:: Selected text ::
★★★★½ Razor-sharp revival of B-movie musical is about as good as it gets.

This review was first published on February 24, 2016, in reference to the premiere season in Sydney at the Hayes Theatre.


Alan Menken and the late Howard Ashman’s 1982 cult classic, Little Shop of Horrors, is one of those indestructible musicals, seemingly destined to triumph again and again and winning a new generation of fans with every incarnation. That’s not to say that it can’t flop, or at least wilt, if the creative juices aren’t flowing properly. No fear of that though in Dean Bryant’s lovingly-husbanded, razor sharp staging, whose carefully-fertilised tendrils fill the tiny Hayes Theatre to the gunwales prior to setting sail on national tour later this year.

The unprepossessing source material is a low-budget 1960 schlock-horror movie telling the tongue-in-cheek tale of a put-upon florist’s assistant, living in a wretched city suburb going by the name Skid Row, whose life and fortunes are transformed when an alien plant spore lands in his back room. Bit by bit it grows into a national sensation. The only catch is the creature feeds on blood, posing a dilemma for nice-guy Seymour who has to increasingly compromise his moral decency in order to keep his floral meal ticket alive. Sondheim it ain’t, but it has magnificent tunes, it has guts (in some productions, literally) and it has bags and bags of heart.

For his simple tale, simply told, Bryant is blessed by Owen Phillips’ pitch-perfect, off-kilter retro shop design, with a sparkling series of clever visual projections onto a movable front gauze an added bonus. He also has a fabulous series of plants (the final one with tentacles to die for), courtesy of Australian puppetry wizards Erth Visual and Physical Inc. Ross Graham’s multi-faceted, busy (but never fussy) lighting sets it all off a treat. Add to that a beautiful wardrobe of costumes, first in black, grey and white, then after the interval in glorious Technicolor, thanks to Tim Chappel’s gimlet eye for 1960s kitsch couture, and you have a recipe for a magical, visual feast.

Bryant’s production hardly puts a foot wrong, with a heightened playing style pitched at just the right level to raise maximum laughter. Andrew Hallsworth’s whip-smart choreography could hardly be bettered and the cast seize and relish every sassy strut and snap of the head. The company has no weak link either, ensuring that the emotional chinks in Ashman’s finely judged script can be mined for pathos, allowing those in the audience looking for more than just a couple of hours campy fun can have their sympathies engaged at key moments. Bryant’s only misfire is having the actor playing Seymour also voice the plant. Are we to infer the monstrous plant is merely a figment of the imagination of a murderous man? Seymour Krelborn is a loser, likely even a nerd, but nothing in his character arc suggests he’s a schizophrenic psychopath (nor does a glimmer of that side of his character ever show when the plant isn’t onstage). It’s a very big choice that should change the colour of the whole show, but oddly it doesn’t. So adept is the rest of the production, and so convincing is Brent Hill’s Seymour in his fundamental insecure niceness, that a major directorial decision you’d think would be entirely determining almost passes over our heads.

:: Recorded data ::
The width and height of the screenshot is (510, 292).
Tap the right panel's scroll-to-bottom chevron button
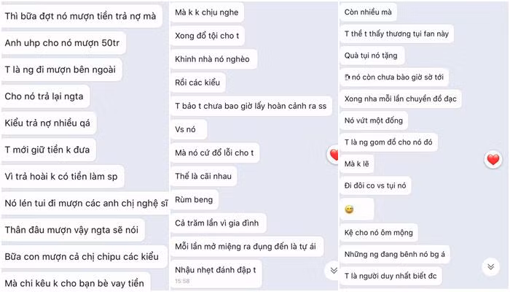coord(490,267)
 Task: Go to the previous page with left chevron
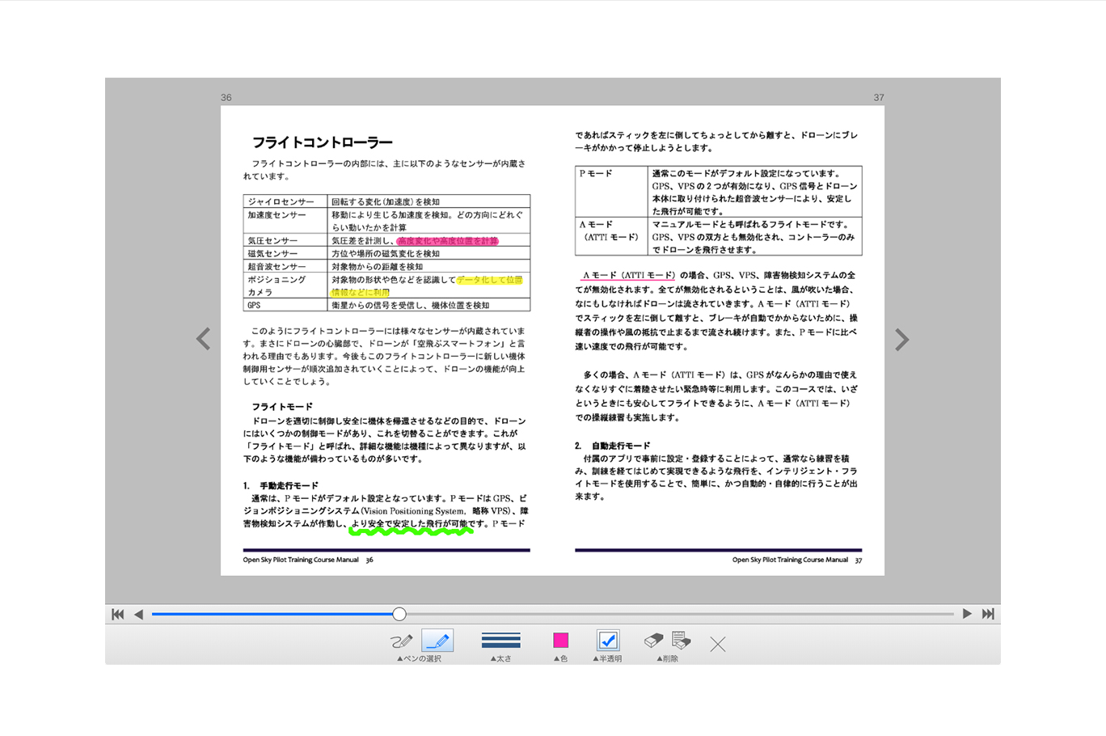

:: What you should do ::
Can you reproduce, word for word, the part of the musical review above starting with "Alan Menken and" and going on through "later this year."?

:: Exercise result ::
Alan Menken and the late Howard Ashman’s 1982 cult classic, Little Shop of Horrors, is one of those indestructible musicals, seemingly destined to triumph again and again and winning a new generation of fans with every incarnation. That’s not to say that it can’t flop, or at least wilt, if the creative juices aren’t flowing properly. No fear of that though in Dean Bryant’s lovingly-husbanded, razor sharp staging, whose carefully-fertilised tendrils fill the tiny Hayes Theatre to the gunwales prior to setting sail on national tour later this year.